### WHAT THE EXERCISE ASKS
Once more, print the records exactly as given.

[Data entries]
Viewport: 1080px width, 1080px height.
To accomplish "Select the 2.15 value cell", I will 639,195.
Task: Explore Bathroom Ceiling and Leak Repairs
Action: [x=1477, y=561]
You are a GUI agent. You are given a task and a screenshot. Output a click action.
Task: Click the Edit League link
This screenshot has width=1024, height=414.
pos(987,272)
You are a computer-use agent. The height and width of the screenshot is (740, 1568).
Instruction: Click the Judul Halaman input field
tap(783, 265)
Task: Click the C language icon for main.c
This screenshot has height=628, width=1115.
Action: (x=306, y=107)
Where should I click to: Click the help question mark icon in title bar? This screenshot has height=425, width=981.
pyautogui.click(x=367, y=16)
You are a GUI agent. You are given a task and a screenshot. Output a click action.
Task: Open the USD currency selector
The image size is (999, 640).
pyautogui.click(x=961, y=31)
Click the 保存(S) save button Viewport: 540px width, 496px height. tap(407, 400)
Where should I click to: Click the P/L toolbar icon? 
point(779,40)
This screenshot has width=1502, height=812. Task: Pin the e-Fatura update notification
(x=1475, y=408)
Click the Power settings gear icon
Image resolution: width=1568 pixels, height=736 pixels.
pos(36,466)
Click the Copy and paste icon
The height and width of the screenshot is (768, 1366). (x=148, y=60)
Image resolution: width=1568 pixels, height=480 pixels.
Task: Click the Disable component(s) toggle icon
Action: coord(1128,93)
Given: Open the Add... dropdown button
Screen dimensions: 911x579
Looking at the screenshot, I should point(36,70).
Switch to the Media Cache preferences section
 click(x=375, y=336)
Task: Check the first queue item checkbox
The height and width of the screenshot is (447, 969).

### SOLUTION BELOW
Viewport: 1080px width, 1080px height.
To accomplish "Select the 2.15 value cell", I will 639,195.
Task: Explore Bathroom Ceiling and Leak Repairs
Action: [x=1477, y=561]
You are a GUI agent. You are given a task and a screenshot. Output a click action.
Task: Click the Edit League link
This screenshot has width=1024, height=414.
pos(987,272)
You are a computer-use agent. The height and width of the screenshot is (740, 1568).
Instruction: Click the Judul Halaman input field
tap(783, 265)
Task: Click the C language icon for main.c
This screenshot has height=628, width=1115.
Action: (x=306, y=107)
Where should I click to: Click the help question mark icon in title bar? This screenshot has height=425, width=981.
pyautogui.click(x=367, y=16)
You are a GUI agent. You are given a task and a screenshot. Output a click action.
Task: Open the USD currency selector
The image size is (999, 640).
pyautogui.click(x=961, y=31)
Click the 保存(S) save button Viewport: 540px width, 496px height. tap(407, 400)
Where should I click to: Click the P/L toolbar icon? 
point(779,40)
This screenshot has width=1502, height=812. Task: Pin the e-Fatura update notification
(x=1475, y=408)
Click the Power settings gear icon
Image resolution: width=1568 pixels, height=736 pixels.
pos(36,466)
Click the Copy and paste icon
The height and width of the screenshot is (768, 1366). (x=148, y=60)
Image resolution: width=1568 pixels, height=480 pixels.
Task: Click the Disable component(s) toggle icon
Action: coord(1128,93)
Given: Open the Add... dropdown button
Screen dimensions: 911x579
Looking at the screenshot, I should point(36,70).
Switch to the Media Cache preferences section
 click(x=375, y=336)
Task: Check the first queue item checkbox
The height and width of the screenshot is (447, 969).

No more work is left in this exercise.